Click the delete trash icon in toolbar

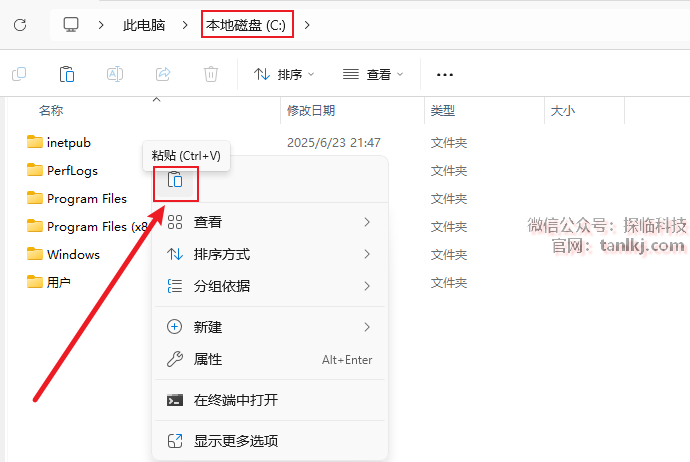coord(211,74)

◇ ◇ ◇

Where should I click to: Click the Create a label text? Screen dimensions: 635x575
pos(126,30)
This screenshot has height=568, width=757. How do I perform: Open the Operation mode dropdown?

◇ ◇ ◇

#### Exercise description:
Please transcribe exactly the lines above from the line that has "Where should I" up to and including the line that has "This screenshot has"; no other line belongs in the answer.

#### Exercise result:
Where should I click to: Click the Create a label text? Screen dimensions: 635x575
pos(126,30)
This screenshot has height=568, width=757. How do I perform: Open the Operation mode dropdown?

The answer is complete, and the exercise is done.